◆ Exercise goal
Your answer should be the exact lines of the data below from the one containing "Image resolution: width=686, height=2576." through the one containing "Espiritualidad (218, 60)"; please include nothing else.

◆ Data to examine
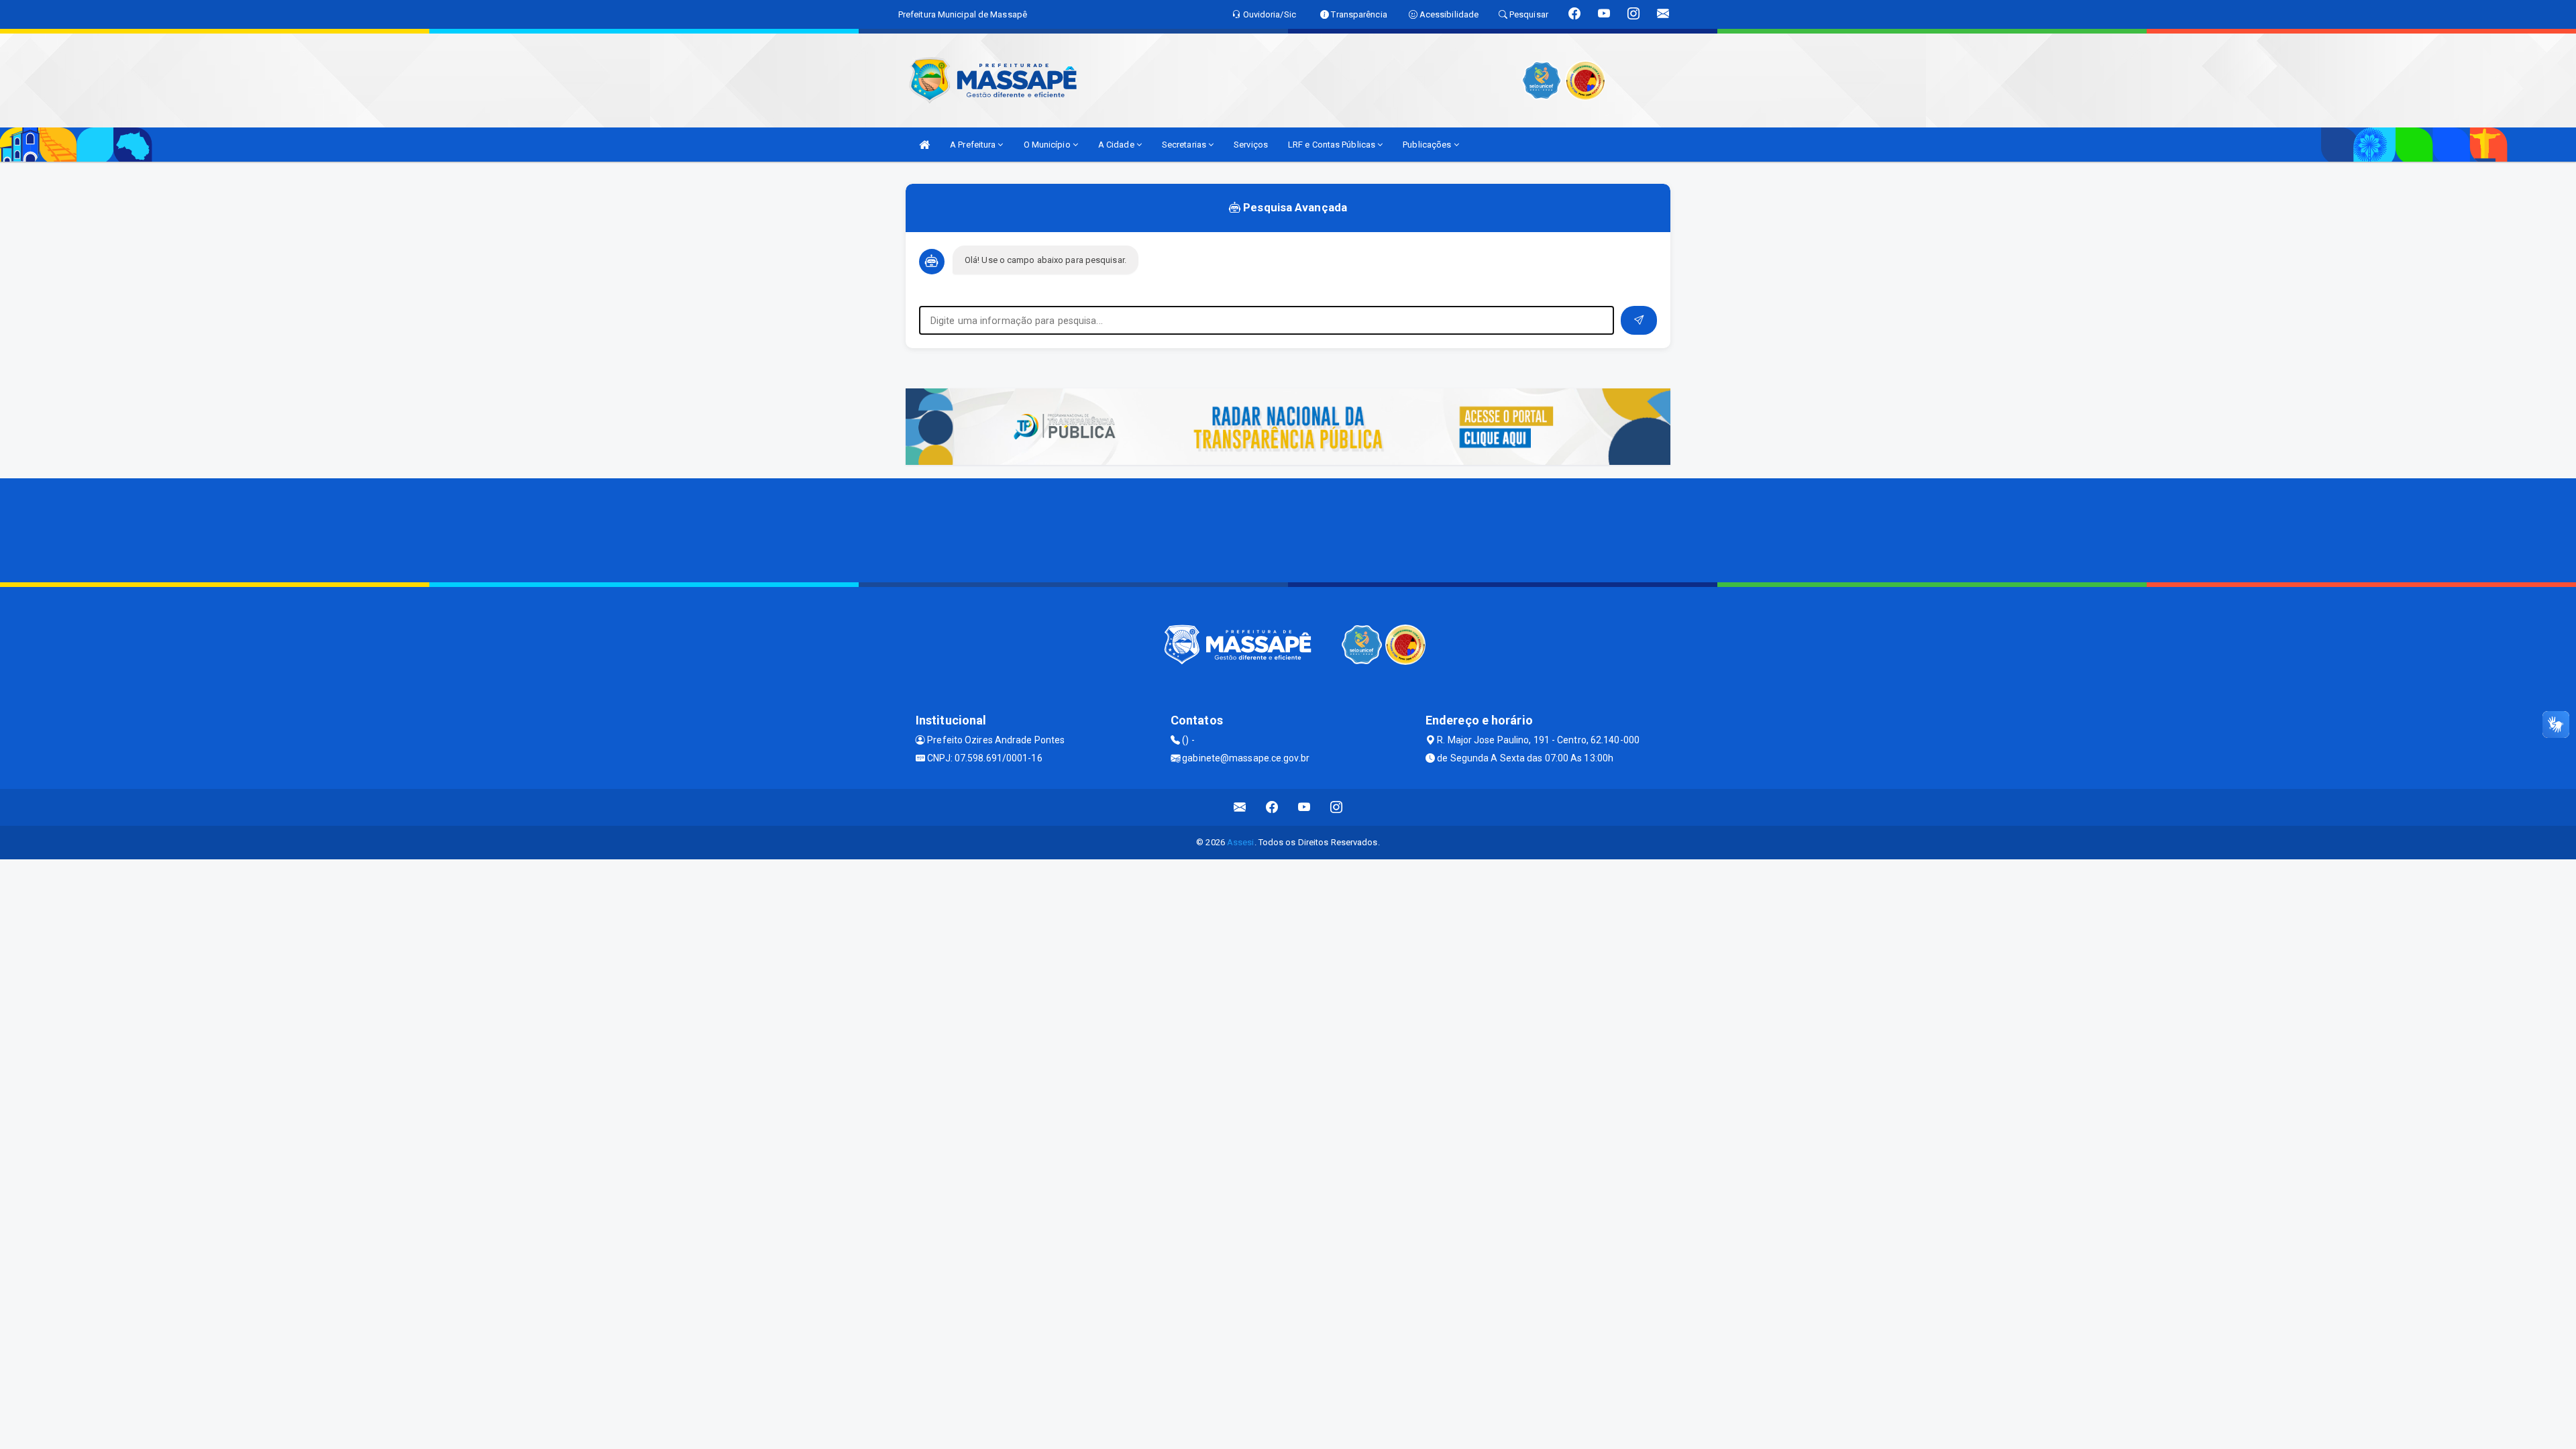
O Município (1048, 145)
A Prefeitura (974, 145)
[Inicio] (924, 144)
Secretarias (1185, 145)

==

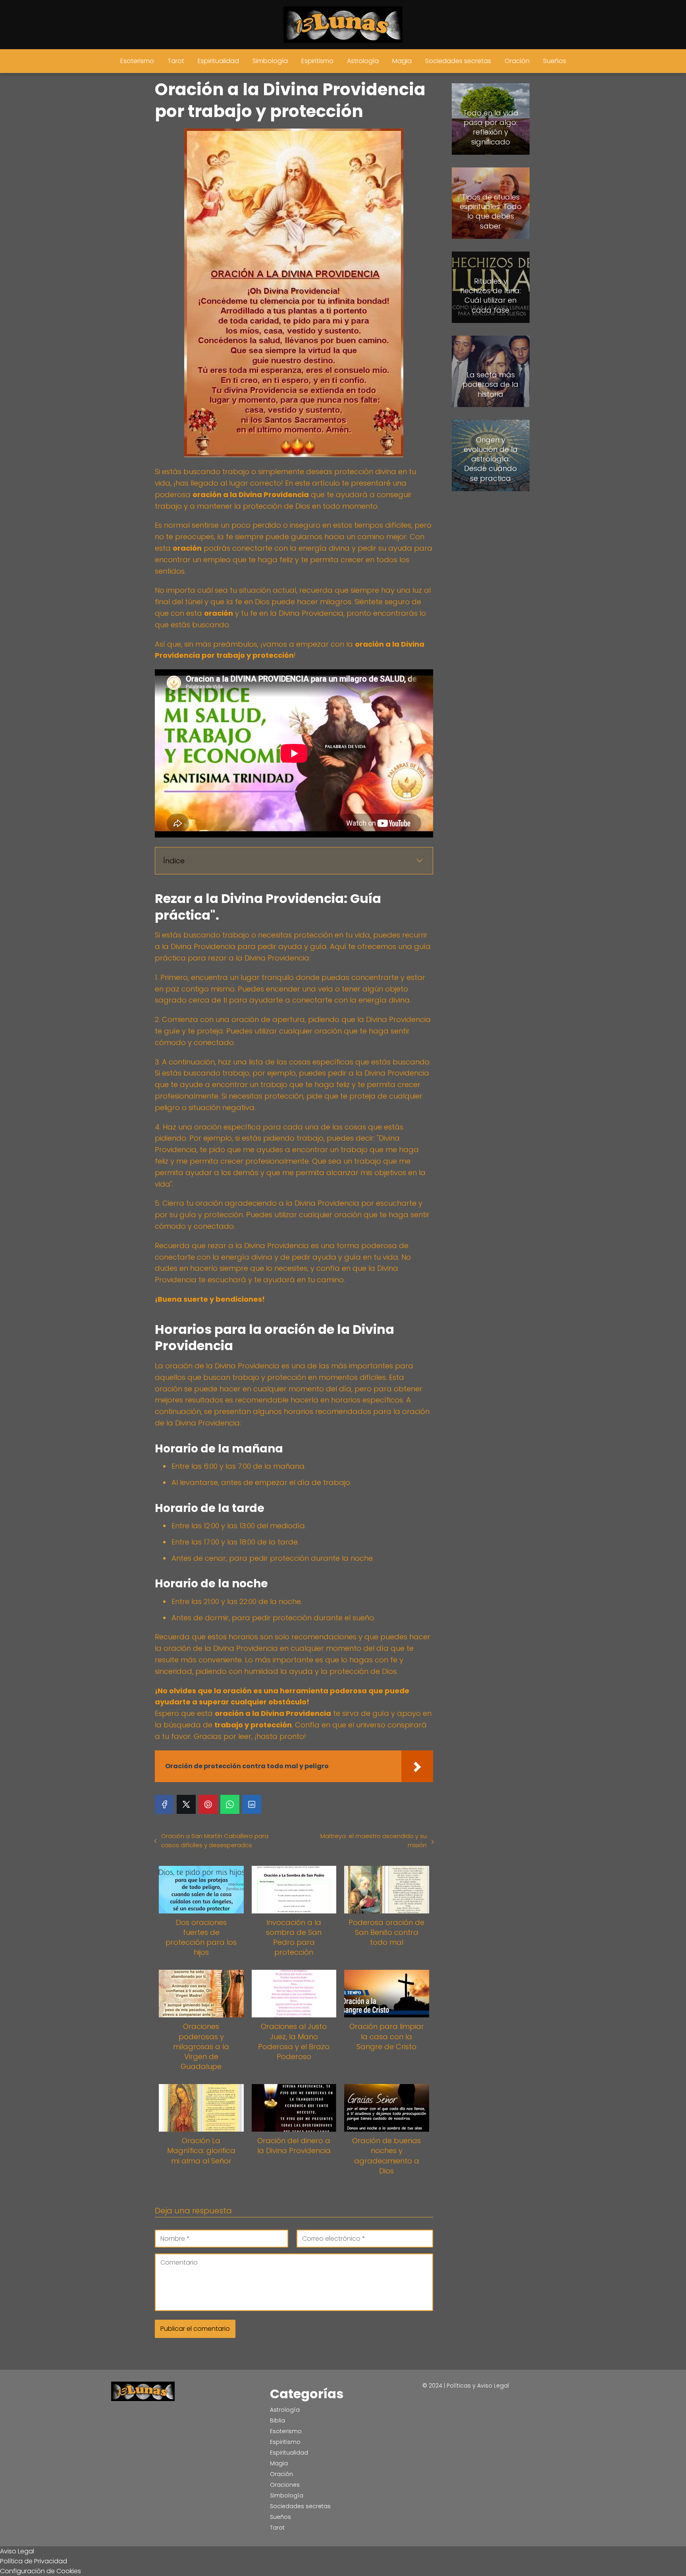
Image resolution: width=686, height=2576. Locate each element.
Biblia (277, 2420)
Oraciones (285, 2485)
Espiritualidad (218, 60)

◆ Your response
Image resolution: width=686, height=2576. Locate each element.
Biblia (277, 2420)
Oraciones (285, 2485)
Espiritualidad (218, 60)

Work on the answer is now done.